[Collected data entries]
□ □ □
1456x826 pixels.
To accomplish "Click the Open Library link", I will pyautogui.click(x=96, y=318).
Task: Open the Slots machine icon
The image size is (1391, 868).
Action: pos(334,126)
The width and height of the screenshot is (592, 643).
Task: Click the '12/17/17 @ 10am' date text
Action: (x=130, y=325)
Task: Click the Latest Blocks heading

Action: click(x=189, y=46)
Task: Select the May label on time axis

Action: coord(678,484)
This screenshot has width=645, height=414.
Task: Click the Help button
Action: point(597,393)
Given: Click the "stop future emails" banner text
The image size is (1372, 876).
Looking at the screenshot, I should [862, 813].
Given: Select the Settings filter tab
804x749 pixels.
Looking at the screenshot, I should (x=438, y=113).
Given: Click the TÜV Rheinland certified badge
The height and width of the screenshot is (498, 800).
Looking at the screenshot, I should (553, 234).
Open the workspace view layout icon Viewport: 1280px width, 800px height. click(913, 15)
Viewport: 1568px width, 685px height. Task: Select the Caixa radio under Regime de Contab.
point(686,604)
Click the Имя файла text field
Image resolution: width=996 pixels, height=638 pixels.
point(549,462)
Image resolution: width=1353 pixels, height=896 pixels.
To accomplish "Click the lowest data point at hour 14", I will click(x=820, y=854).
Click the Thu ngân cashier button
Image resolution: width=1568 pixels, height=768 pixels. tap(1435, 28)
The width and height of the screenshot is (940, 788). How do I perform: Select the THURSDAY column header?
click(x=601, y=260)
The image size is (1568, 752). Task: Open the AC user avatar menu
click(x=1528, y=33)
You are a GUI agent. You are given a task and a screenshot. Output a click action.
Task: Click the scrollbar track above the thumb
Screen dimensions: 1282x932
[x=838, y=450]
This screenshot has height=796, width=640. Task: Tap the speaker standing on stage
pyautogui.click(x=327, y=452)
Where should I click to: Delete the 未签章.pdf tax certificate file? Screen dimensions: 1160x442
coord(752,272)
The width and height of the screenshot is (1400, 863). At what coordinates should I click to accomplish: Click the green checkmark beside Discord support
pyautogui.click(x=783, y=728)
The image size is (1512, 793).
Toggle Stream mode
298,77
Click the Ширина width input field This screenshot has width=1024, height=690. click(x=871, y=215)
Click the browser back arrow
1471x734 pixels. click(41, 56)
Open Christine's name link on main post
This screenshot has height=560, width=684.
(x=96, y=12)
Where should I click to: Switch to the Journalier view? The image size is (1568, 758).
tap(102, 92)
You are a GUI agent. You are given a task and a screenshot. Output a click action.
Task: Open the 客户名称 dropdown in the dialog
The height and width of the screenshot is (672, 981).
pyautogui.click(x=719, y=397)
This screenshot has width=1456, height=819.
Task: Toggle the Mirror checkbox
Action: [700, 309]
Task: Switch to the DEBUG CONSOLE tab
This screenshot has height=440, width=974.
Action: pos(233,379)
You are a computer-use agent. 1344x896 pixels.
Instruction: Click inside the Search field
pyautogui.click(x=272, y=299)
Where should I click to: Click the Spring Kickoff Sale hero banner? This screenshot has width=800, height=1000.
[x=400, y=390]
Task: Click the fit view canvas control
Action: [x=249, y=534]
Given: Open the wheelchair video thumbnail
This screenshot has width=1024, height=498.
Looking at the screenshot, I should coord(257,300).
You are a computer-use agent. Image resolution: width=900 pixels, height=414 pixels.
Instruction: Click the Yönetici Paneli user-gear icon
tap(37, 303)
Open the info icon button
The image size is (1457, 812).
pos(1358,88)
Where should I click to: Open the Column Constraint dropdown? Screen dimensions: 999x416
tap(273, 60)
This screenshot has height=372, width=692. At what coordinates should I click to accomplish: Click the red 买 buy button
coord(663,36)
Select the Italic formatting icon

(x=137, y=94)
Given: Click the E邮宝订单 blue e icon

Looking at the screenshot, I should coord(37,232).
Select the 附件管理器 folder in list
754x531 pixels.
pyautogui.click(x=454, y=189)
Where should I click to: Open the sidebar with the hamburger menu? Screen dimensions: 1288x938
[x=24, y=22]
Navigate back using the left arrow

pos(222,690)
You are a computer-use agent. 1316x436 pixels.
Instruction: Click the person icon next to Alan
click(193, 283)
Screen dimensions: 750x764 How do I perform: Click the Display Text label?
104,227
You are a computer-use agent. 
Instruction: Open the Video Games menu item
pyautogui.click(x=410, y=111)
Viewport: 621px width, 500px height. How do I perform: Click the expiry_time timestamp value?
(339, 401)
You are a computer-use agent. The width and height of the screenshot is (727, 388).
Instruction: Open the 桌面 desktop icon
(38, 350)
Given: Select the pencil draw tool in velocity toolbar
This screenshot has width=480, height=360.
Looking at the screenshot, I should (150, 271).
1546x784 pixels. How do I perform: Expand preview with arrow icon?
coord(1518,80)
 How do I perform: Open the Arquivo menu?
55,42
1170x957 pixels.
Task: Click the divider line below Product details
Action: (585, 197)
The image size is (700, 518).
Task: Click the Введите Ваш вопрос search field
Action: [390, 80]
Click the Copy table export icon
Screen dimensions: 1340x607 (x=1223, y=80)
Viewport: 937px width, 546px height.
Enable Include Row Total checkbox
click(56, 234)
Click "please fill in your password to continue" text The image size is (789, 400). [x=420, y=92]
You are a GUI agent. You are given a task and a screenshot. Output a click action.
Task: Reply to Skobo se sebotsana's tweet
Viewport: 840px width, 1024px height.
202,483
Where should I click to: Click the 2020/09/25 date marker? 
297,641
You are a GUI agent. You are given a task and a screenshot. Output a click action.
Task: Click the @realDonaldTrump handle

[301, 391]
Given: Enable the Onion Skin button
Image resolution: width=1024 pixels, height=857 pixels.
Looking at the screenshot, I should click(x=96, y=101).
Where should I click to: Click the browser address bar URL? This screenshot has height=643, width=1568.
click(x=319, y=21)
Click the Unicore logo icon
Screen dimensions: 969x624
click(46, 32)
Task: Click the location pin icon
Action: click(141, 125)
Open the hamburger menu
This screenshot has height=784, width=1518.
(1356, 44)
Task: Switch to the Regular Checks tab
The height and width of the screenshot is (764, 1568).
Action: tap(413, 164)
□ □ □
### WHAT YOU WILL DO
All entries above need to be copied verbatim.

### RESPONSE TO THE TASK
1456x826 pixels.
To accomplish "Click the Open Library link", I will pyautogui.click(x=96, y=318).
Task: Open the Slots machine icon
The image size is (1391, 868).
Action: pos(334,126)
The width and height of the screenshot is (592, 643).
Task: Click the '12/17/17 @ 10am' date text
Action: (x=130, y=325)
Task: Click the Latest Blocks heading

Action: click(x=189, y=46)
Task: Select the May label on time axis

Action: coord(678,484)
This screenshot has width=645, height=414.
Task: Click the Help button
Action: point(597,393)
Given: Click the "stop future emails" banner text
The image size is (1372, 876).
Looking at the screenshot, I should [862, 813].
Given: Select the Settings filter tab
804x749 pixels.
Looking at the screenshot, I should (x=438, y=113).
Given: Click the TÜV Rheinland certified badge
The height and width of the screenshot is (498, 800).
Looking at the screenshot, I should (553, 234).
Open the workspace view layout icon Viewport: 1280px width, 800px height. click(913, 15)
Viewport: 1568px width, 685px height. Task: Select the Caixa radio under Regime de Contab.
point(686,604)
Click the Имя файла text field
Image resolution: width=996 pixels, height=638 pixels.
point(549,462)
Image resolution: width=1353 pixels, height=896 pixels.
To accomplish "Click the lowest data point at hour 14", I will click(x=820, y=854).
Click the Thu ngân cashier button
Image resolution: width=1568 pixels, height=768 pixels. tap(1435, 28)
The width and height of the screenshot is (940, 788). How do I perform: Select the THURSDAY column header?
click(x=601, y=260)
The image size is (1568, 752). Task: Open the AC user avatar menu
click(x=1528, y=33)
You are a GUI agent. You are given a task and a screenshot. Output a click action.
Task: Click the scrollbar track above the thumb
Screen dimensions: 1282x932
[x=838, y=450]
This screenshot has height=796, width=640. Task: Tap the speaker standing on stage
pyautogui.click(x=327, y=452)
Where should I click to: Delete the 未签章.pdf tax certificate file? Screen dimensions: 1160x442
coord(752,272)
The width and height of the screenshot is (1400, 863). At what coordinates should I click to accomplish: Click the green checkmark beside Discord support
pyautogui.click(x=783, y=728)
The image size is (1512, 793).
Toggle Stream mode
298,77
Click the Ширина width input field This screenshot has width=1024, height=690. click(x=871, y=215)
Click the browser back arrow
1471x734 pixels. click(41, 56)
Open Christine's name link on main post
This screenshot has height=560, width=684.
(x=96, y=12)
Where should I click to: Switch to the Journalier view? The image size is (1568, 758).
tap(102, 92)
You are a GUI agent. You are given a task and a screenshot. Output a click action.
Task: Open the 客户名称 dropdown in the dialog
The height and width of the screenshot is (672, 981).
pyautogui.click(x=719, y=397)
This screenshot has width=1456, height=819.
Task: Toggle the Mirror checkbox
Action: [700, 309]
Task: Switch to the DEBUG CONSOLE tab
This screenshot has height=440, width=974.
Action: pos(233,379)
You are a computer-use agent. 1344x896 pixels.
Instruction: Click inside the Search field
pyautogui.click(x=272, y=299)
Where should I click to: Click the Spring Kickoff Sale hero banner? This screenshot has width=800, height=1000.
[x=400, y=390]
Task: Click the fit view canvas control
Action: [x=249, y=534]
Given: Open the wheelchair video thumbnail
This screenshot has width=1024, height=498.
Looking at the screenshot, I should coord(257,300).
You are a computer-use agent. Image resolution: width=900 pixels, height=414 pixels.
Instruction: Click the Yönetici Paneli user-gear icon
tap(37, 303)
Open the info icon button
The image size is (1457, 812).
pos(1358,88)
Where should I click to: Open the Column Constraint dropdown? Screen dimensions: 999x416
tap(273, 60)
This screenshot has height=372, width=692. At what coordinates should I click to accomplish: Click the red 买 buy button
coord(663,36)
Select the Italic formatting icon

(x=137, y=94)
Given: Click the E邮宝订单 blue e icon

Looking at the screenshot, I should coord(37,232).
Select the 附件管理器 folder in list
754x531 pixels.
pyautogui.click(x=454, y=189)
Where should I click to: Open the sidebar with the hamburger menu? Screen dimensions: 1288x938
[x=24, y=22]
Navigate back using the left arrow

pos(222,690)
You are a computer-use agent. 1316x436 pixels.
Instruction: Click the person icon next to Alan
click(193, 283)
Screen dimensions: 750x764 How do I perform: Click the Display Text label?
104,227
You are a computer-use agent. 
Instruction: Open the Video Games menu item
pyautogui.click(x=410, y=111)
Viewport: 621px width, 500px height. How do I perform: Click the expiry_time timestamp value?
(339, 401)
You are a computer-use agent. The width and height of the screenshot is (727, 388).
Instruction: Open the 桌面 desktop icon
(38, 350)
Given: Select the pencil draw tool in velocity toolbar
This screenshot has width=480, height=360.
Looking at the screenshot, I should (150, 271).
1546x784 pixels. How do I perform: Expand preview with arrow icon?
coord(1518,80)
 How do I perform: Open the Arquivo menu?
55,42
1170x957 pixels.
Task: Click the divider line below Product details
Action: (585, 197)
The image size is (700, 518).
Task: Click the Введите Ваш вопрос search field
Action: [390, 80]
Click the Copy table export icon
Screen dimensions: 1340x607 (x=1223, y=80)
Viewport: 937px width, 546px height.
Enable Include Row Total checkbox
click(56, 234)
Click "please fill in your password to continue" text The image size is (789, 400). [x=420, y=92]
You are a GUI agent. You are given a task and a screenshot. Output a click action.
Task: Reply to Skobo se sebotsana's tweet
Viewport: 840px width, 1024px height.
202,483
Where should I click to: Click the 2020/09/25 date marker? 
297,641
You are a GUI agent. You are given a task and a screenshot. Output a click action.
Task: Click the @realDonaldTrump handle

[301, 391]
Given: Enable the Onion Skin button
Image resolution: width=1024 pixels, height=857 pixels.
Looking at the screenshot, I should click(x=96, y=101).
Where should I click to: Click the browser address bar URL? This screenshot has height=643, width=1568.
click(x=319, y=21)
Click the Unicore logo icon
Screen dimensions: 969x624
click(46, 32)
Task: Click the location pin icon
Action: click(141, 125)
Open the hamburger menu
This screenshot has height=784, width=1518.
(1356, 44)
Task: Switch to the Regular Checks tab
The height and width of the screenshot is (764, 1568).
Action: tap(413, 164)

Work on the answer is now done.